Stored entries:
________________________

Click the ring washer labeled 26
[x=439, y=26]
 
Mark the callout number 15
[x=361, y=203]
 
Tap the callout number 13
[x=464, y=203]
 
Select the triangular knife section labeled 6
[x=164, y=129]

________________________

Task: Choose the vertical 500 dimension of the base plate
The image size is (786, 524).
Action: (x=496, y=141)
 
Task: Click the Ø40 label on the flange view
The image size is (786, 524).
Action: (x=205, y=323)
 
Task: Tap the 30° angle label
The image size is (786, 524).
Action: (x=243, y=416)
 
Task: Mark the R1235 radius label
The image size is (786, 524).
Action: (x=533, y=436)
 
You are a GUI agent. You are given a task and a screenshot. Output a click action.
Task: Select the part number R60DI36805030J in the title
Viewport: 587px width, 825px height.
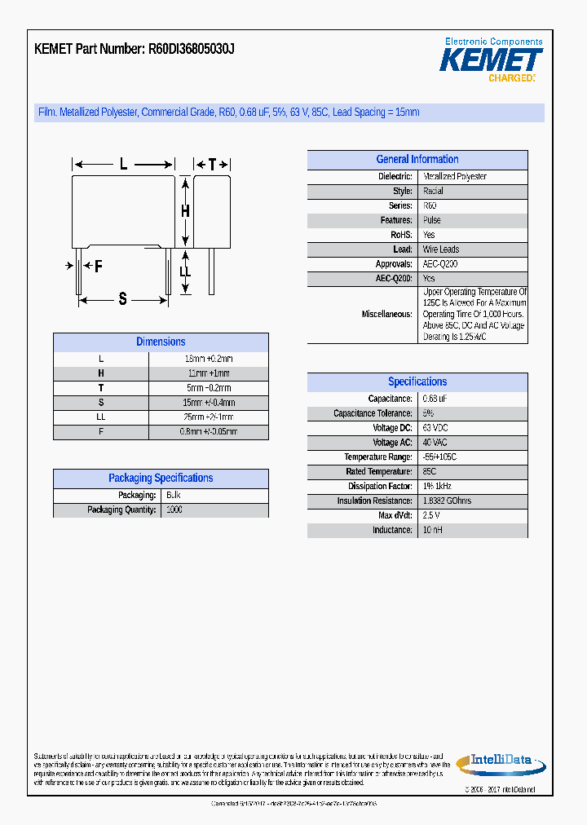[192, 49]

________________________

* [Aim]
Report every line above that contains the word "Mark", copying each in full. Case counts.

* [Written response]
Mark the callout number 15
Task: Mark the R1235 radius label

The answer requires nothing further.